COLUMBIA — The problem is far from simple — so far from simple that the Affordable Care Act may or may not be a solution. If Washington University health economist Timothy McBride is correct and 13 percent of the state’s population is uninsured, or some 710,000 people, why are our legislators still screwing around?
And, although Lt. Gov. Peter Kinder is telling us not to buy insurance through "Obamacare," maybe others in the GOP are seeking a state solution — something the legislators rejected last session. The expansion of Medicaid.
State Sen. Gary Romine, R-Farmington, chaired last week’s hearings concerning Medicaid reform and expansion. I do not envy his position, faced with the ultra-right wing anarchists who see Medicaid and the Affordable Care Act as the evil twin, socialist systems that breed dependence on the government, and the rest of us who see both programs as being able to provide much needed health care to at least 300,000 Missourians who now fall in the cracks.
Not that health care is not available. Family Health Center, Boone County’s clinic, provides what I consider superior health care to the under- and uninsured, many on a sliding affordability scale. And who is paying for this? The taxpayers of the state. If the individual is sick and there is no clinic available, then it is to the emergency room. And when the person cannot pay the bill it falls to the insurance companies who insure you and me. It's one reason our health insurance premiums are so high.
How high? We spend more per capita on health care than the next 10 countries combined, and some can say we are not getting our money’s worth. The World Health Organization ranks the United Sates 37th in the world for quality of health. In fact, the nations with the best health care are those which have some form of universal health care coverage, whether it is a single-payer system or one fashioned as the Affordable Care Act, utilizing private insurance companies in an open market.
I have written before that one of the reasons for poverty in the United States is the loss of manufacturing jobs. That loss of skilled and unskilled labor opportunities has resulted in many more Americans lacking health insurance. As more uninsured Americans' use of clinics and the emergency rooms for basic health care increases, the more insurance premiums go up. The more the premiums go up, the less likely employers are to offer health insurance to their employees.
It is a vicious cycle that will stop only when insurance — affordable insurance — is made available to everyone regardless of an ability to pay. That is the cycle the Affordable Care Act is meant to break. That is the cycle that the expansion of Medicaid is meant to break.
We have socialist systems already in place: Medicare, Medicaid, the Department of Veterans Affairs and other programs that work very well. No program is 100 percent perfect, and someone will always find a method to “beat the system.” My years in the Colorado Division of Insurance have proven to me the unlimited imagination of people who want to “beat the system.” We tend to hear the bad stories not because they are so bad, but because they are so rare — like airplane accidents or train derailments.

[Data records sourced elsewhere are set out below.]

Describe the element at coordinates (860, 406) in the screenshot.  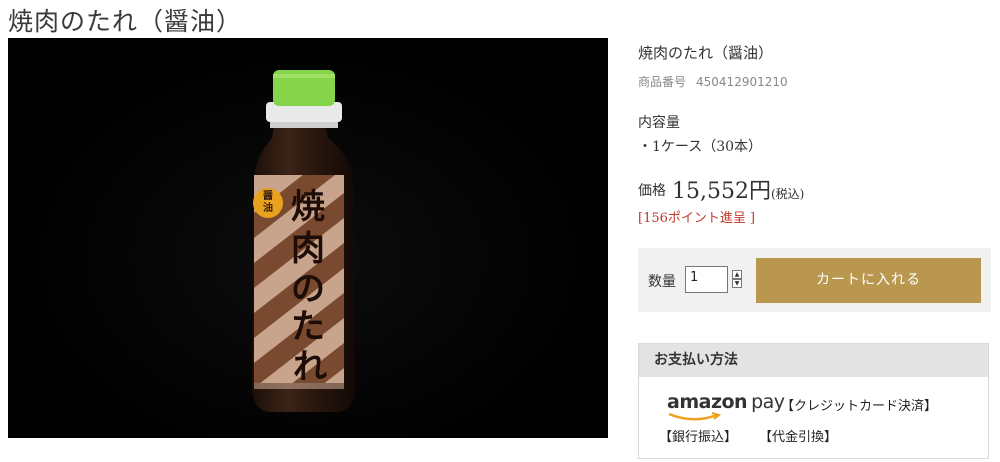
I see `payment-method-credit: 【クレジットカード決済】` at that location.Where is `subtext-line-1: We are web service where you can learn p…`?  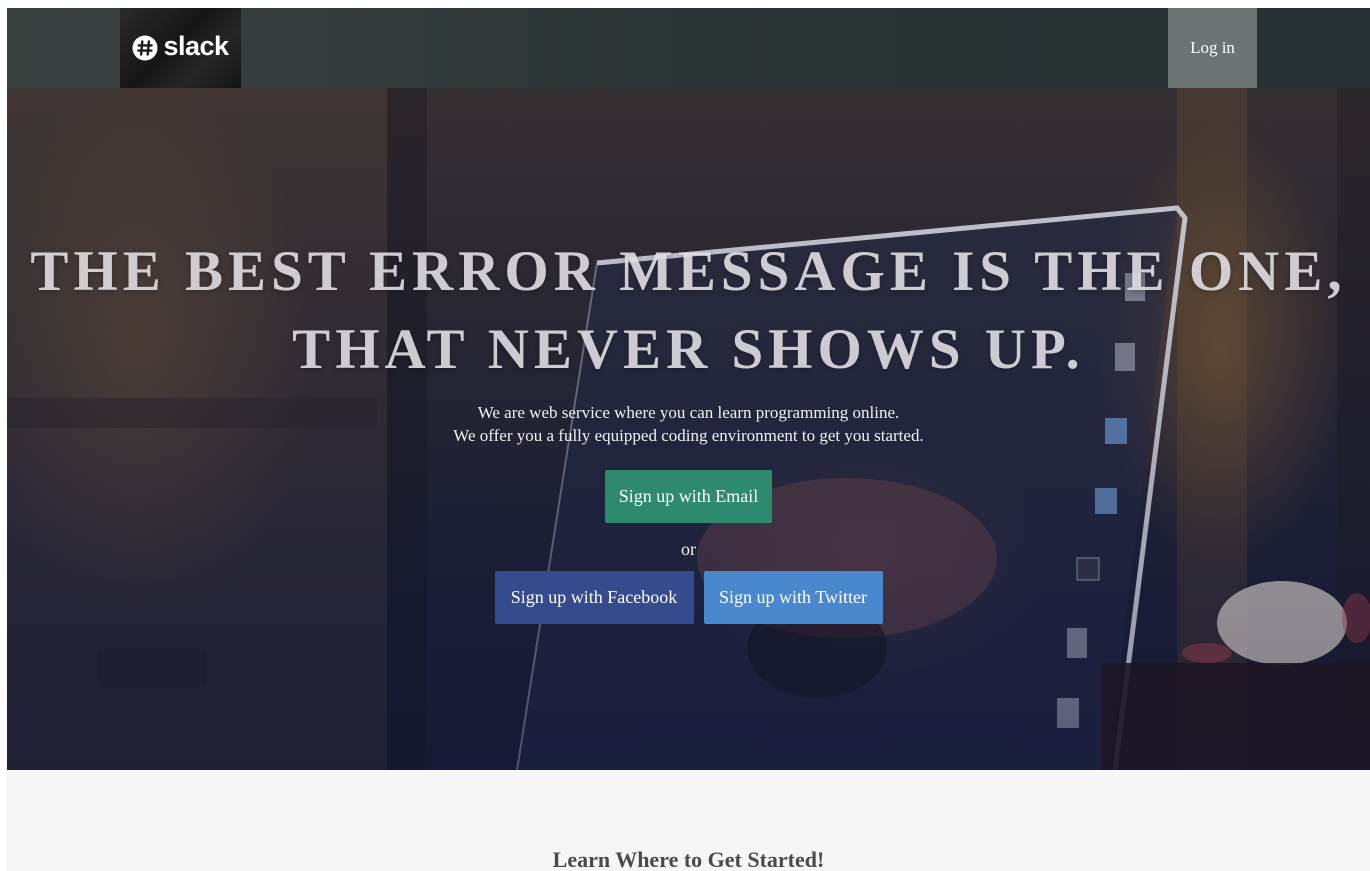 subtext-line-1: We are web service where you can learn p… is located at coordinates (688, 412). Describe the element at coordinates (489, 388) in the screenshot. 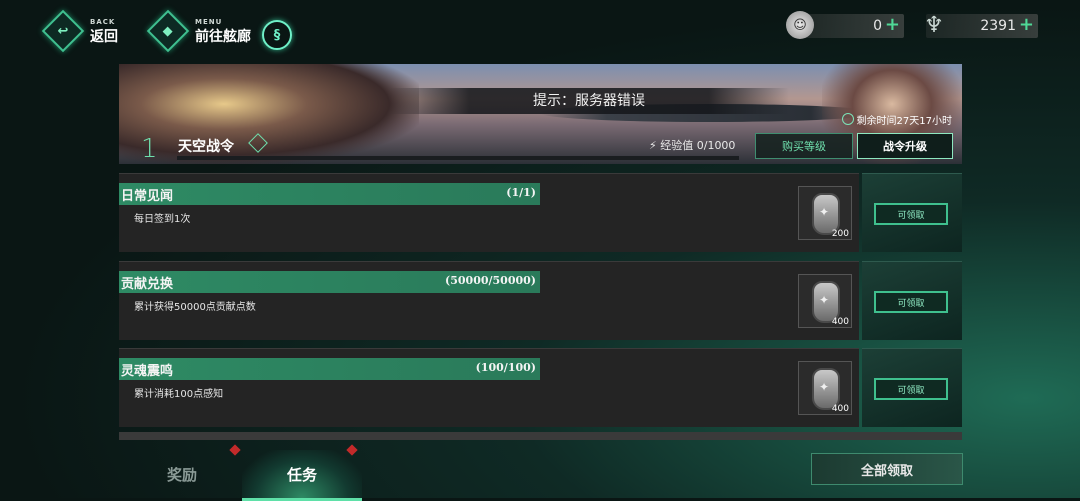

I see `task-row: 灵魂震鸣 (100/100) 累计消耗100点感知 400` at that location.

It should not be a question as to whether to provide insurance to the uninsured, but how soon we can do it. And not just health insurance but dental insurance as well. Dental emergencies account for more than 41 percent of all emergency department visits in the U.S., and the number has doubled in the past 10 years.
Can you imagine what life would be like if the United States were in the top 10 countries for quality of health and dental care? Could you imagine the thriving economy, the lower unemployment and underemployment rates and the feeling of well-being we have not seen since the 1960s?
While we are reforming our health care laws, let Missouri take the lead and require a standardized health insurance claim form so medical offices can get back to providing health care and not searching through the files to get the correct form with the correct company with the correct coding.
Expanding Medicaid, adding dental insurance to the Affordable Care Act and standardizing the claims form could go a long way to reducing medical and dental costs and keeping Missourians healthy, employed and productive.
David Rosman is an editor, writer, professional speaker and college instructor in communications, ethics, business and politics. He writes a weekly column for the Missourian.